Although Dante encounters many recognizable figures in Hell, those who give their lives over to money are so empty as to be unrecognizable. History, which honors many who served humankind, will not remember these exhausted souls. Virgil explains,
In their sordid lives they labored to be blind, and now their souls have dimmed past recognition.
And further on:
Hoarding and squandering wasted all their light and brought them screaming to this brawl of wraiths. You need no words of mine to grasp their plight. Now may you see the fleeing vanity of the goods of Fortune for which men tear down all that they are, to build a mockery.
As Dante describes them, the damned are eager to get to the circle of Hell that awaits them.

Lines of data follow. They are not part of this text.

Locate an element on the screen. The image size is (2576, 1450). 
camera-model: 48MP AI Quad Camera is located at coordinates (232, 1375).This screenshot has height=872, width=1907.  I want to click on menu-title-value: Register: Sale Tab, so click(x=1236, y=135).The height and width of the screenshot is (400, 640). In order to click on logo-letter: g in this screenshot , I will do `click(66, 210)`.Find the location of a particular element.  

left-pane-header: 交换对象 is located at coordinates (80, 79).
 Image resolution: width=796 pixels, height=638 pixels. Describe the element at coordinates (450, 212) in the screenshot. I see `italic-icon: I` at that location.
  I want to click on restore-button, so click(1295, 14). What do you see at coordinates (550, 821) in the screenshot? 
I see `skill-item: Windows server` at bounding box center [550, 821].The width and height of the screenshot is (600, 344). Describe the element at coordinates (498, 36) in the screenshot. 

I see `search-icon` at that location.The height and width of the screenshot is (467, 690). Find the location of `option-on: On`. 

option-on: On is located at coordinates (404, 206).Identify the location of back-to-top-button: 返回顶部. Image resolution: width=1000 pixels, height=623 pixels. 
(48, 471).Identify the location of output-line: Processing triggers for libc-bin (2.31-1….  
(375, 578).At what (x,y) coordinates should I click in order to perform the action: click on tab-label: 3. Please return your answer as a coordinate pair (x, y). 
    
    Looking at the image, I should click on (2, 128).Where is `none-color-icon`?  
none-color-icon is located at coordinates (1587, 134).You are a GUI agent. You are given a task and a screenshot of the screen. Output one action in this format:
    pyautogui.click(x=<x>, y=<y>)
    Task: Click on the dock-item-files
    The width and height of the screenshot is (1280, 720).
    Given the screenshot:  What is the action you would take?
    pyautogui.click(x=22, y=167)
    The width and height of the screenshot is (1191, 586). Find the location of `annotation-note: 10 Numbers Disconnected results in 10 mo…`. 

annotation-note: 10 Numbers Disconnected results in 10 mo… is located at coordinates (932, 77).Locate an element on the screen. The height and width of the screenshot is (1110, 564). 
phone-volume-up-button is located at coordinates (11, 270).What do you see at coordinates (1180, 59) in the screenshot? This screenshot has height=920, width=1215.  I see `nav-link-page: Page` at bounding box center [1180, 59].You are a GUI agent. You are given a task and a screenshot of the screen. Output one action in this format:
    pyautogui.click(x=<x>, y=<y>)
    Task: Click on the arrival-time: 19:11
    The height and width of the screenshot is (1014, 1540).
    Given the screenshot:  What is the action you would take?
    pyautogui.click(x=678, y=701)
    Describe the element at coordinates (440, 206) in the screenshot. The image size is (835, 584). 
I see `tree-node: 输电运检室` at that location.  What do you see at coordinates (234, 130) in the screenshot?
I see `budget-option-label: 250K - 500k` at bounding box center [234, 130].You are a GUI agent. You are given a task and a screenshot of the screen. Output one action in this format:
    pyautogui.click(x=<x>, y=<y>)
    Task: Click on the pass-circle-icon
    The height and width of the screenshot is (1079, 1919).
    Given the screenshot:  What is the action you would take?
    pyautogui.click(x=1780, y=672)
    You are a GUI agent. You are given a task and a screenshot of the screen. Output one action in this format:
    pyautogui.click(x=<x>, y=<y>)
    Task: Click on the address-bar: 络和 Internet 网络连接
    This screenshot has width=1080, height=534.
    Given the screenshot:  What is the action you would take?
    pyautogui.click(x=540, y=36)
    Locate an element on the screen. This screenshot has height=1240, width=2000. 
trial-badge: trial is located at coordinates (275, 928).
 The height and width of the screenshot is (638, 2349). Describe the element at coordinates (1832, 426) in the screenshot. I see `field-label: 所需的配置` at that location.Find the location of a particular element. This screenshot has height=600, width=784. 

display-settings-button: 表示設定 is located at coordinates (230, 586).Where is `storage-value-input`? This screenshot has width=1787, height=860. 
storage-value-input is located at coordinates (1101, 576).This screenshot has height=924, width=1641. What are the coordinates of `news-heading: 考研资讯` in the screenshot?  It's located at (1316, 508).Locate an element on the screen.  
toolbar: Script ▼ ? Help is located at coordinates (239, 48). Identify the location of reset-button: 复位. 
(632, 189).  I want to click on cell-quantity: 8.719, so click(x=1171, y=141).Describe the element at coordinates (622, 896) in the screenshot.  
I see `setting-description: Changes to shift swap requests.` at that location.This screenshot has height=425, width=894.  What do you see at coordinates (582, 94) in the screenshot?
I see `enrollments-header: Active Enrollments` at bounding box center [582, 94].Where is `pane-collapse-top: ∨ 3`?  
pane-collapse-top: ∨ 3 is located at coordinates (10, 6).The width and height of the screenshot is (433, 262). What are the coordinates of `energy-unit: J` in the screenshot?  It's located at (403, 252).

Since they desired this empty existence on earth, why should they want anything different after death?
"My son," the courteous Master said to me,
"all who die in the shadow of God's wrath
converge to this from every clime and country.
"And all pass over eagerly, for here
Divine Justice transforms and spurs them so
their dread turns wish: they yearn for what they fear."
Sacrificing all that is honorable and sacred for wealth is hell on earth, yet people eagerly take this path. Also self-condemned are those who believe that happiness can only be achieved through incessant purchases. Dante’s genius lies in finding memorable metaphors, poetically expressed, for how we violate our higher selves.